Я несколько раз беззвучно открывала рот, пока не сумела ответить, что я его мать. Этот ответ почему-то не понравился чиновнику. Он нахмурился, уткнулся взглядом в блокнот, снова его пролистал. Потом с притворной почтительностью и заботой спросил:
– Вы одна? Его отец не с вами?
Сердце чуть не выпрыгнула из груди. Я сглотнула, стараясь удержать слезы, и голосом, который мне самой показался незнакомым, ответила:
– Нет! У него нет отца. Что с ним, скажите мне. – И я сорвалась, закричала: – Что с ним? Скажите же, что с ним сталось!
– Ничего, ханум, не беспокойтесь. Не беспокойтесь, прошу вас.
– Где мой сын? Почему от него нет вестей?
– Я этого не знаю.
– Вы не знаете? – вскрикнула я. – Что это значит? Вы послали его туда, а теперь говорите, что не знаете, где он?
– Послушайте, матушка, по правде говоря, в тех местах были тяжелые бои, часть приграничной зоны переходила из рук в руки. Мы до сих пор не располагаем достоверной информацией обо всех бойцах, но мы проводим расследование.
– Не понимаю. Если вы отбили эту территорию, значит, вы там обнаружили что-то…
Выговорить слово “трупы” я не смогла, но он и так меня понял.
– Нет, матушка, тело с медальоном вашего сына пока не было найдено. Больше никакой информации у меня нет.
– А когда будет?
– Не знаю. В зоне, где проходили боевые действия, сейчас ведутся поиски.
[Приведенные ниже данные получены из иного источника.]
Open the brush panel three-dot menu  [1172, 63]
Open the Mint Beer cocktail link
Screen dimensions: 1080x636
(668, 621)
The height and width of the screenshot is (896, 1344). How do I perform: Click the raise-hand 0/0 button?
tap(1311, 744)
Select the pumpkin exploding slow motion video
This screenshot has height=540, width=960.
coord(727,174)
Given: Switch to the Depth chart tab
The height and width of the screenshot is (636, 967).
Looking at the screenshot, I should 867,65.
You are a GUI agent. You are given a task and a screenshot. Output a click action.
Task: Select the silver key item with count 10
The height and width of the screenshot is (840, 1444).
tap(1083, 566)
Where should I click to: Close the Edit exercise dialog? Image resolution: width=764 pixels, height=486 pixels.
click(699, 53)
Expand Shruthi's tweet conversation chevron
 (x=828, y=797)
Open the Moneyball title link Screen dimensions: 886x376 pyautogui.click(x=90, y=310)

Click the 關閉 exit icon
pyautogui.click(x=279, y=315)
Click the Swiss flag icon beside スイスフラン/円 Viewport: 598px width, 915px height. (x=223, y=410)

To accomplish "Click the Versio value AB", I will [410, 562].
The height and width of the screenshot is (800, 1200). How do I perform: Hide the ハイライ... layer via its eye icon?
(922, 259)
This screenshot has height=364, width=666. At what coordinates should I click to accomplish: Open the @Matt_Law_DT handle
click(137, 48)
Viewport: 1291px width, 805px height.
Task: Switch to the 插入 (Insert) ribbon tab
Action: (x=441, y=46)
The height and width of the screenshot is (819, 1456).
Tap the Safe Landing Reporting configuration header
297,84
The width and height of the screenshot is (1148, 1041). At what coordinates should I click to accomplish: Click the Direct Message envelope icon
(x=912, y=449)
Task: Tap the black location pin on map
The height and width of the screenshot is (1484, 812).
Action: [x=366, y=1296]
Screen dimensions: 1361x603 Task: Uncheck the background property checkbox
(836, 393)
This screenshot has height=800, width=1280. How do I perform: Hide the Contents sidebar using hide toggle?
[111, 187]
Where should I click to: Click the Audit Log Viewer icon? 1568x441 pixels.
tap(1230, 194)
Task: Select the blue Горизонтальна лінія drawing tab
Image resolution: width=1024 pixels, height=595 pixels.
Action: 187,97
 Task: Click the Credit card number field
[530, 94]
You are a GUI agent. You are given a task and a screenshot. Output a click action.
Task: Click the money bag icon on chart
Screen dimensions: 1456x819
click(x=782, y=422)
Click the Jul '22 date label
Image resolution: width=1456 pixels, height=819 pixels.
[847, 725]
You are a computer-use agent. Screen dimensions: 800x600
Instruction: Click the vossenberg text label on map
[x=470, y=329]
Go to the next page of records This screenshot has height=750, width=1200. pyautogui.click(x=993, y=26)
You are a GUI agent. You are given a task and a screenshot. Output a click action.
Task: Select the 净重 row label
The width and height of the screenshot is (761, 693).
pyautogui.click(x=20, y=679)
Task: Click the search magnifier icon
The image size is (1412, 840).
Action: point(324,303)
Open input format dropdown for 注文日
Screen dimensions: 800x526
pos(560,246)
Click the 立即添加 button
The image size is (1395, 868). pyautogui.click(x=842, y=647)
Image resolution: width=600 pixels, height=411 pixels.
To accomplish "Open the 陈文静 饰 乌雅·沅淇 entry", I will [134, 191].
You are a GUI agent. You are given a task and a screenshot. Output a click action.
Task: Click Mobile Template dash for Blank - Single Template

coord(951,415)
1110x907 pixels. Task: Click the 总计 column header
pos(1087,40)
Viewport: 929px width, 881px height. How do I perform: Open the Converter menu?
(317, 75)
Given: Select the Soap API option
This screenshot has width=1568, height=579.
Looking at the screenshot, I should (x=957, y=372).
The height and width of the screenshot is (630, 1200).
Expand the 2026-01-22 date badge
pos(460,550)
Нужно подождать.
Кто-то помог мне подняться со стула – люди, ждавшие, чтобы получить такую же весть. Одна женщина попросила сохранить для нее очередь и проводила меня до двери. Очередь как очередь, такие же стояли за продуктами, отпускаемыми по государственным ценам, за всякими необходимыми вещами.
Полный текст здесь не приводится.